By Meredith Grace Thompson

Marie-Andrée Gill’s poetry collection Spawn, available to my English eyes only through the 2020 translation by Kristen Renee Miller, is miraculous. It is sparse and poignant. Each poem sits on the page as an individual presence as well as a distinct movement between the sections of the collection as a whole. Imagery of water and splitting and towering run back and forth throughout the collection. 

Gill’s speaker is tied tightly to the life cycle of the ouananiche. Filled with imagery of a nostalgic 90s childhood, of a finding and seeking, of a coming together, and of a moving farther apart, Gill’s speaker moves through the sections of the poetry collection as the ouananiche move from the lake to the river. Birth, growth, spawning and eventually death. The ouananiche are everything. And we are spawning, and we are falling. 

“Timushum says: Only thunderstorms still tell it / like it is.

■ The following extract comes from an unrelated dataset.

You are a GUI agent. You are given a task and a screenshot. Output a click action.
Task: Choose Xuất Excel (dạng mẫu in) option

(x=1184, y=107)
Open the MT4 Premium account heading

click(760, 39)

“I am a village that doesn’t have a choice,” Gill writes, and I can’t stop focusing on the language. “And the lake, a luck, the lake.” I think of poetry as the building of words, the specific choosing and holding of individuals, linking to create lines and forming together in the culmination of image, tension, and that strange sense of sound in which words exist as muted silences on the page. A silence which sound is somehow filled in for, sitting at the back of our ears, inside the bones of our skulls. Gathered consonants create staccato rhythms inside themselves. But here—but here—I feel as if I am standing on one side of a waterfall, and Marie-Andrée Gill is standing on the other, speaking clearly and firmly, but I can’t hear her. I keep screaming what??, but I can’t hear her, and there is someone running back and forth telling me what was said, but everything feels staggered and lost, its resonance lingering and reverberating in the afterbeat, but the potency is diluted. The poetry itself is lost somewhat to me, and the translator is ever-present. But I want the poet.  

Incredibly aware of her presence as translator, Miller writes a beautiful translator’s note towards the end of the book in which she discusses her own connection to Gill’s work as well as the deeply rooted and problematized nature of language throughout the collection in and of itself. Miller is clearly incredibly aware of the role of the translator as bearer and caregiver of their translations. And Gill’s work is twice removed. Written in the colonizer language of French, Gill’s speaker is deeply connected to the world of her Ilnu ancestors but also ripped from that connectedness by the violence of colonization. 

“To lick the skin of the water / with a tongue I don’t speak” as the language that should have been the speaker’s birthright has been denied over and over again. Removed from ancestry through something as fundamentally vicious as the forced loss of the ability to understand and to speak. Forced conformity with European imperialistic standards. And what do we lose in the translation? And here I read the colonized words translated for the ease of another colonizer. And I wonder if these words are for me at all. 

I stand still on the edge of the lake and I wait. The words of each poem float up towards me, and I want to get closer to them. Can’t quite get close enough.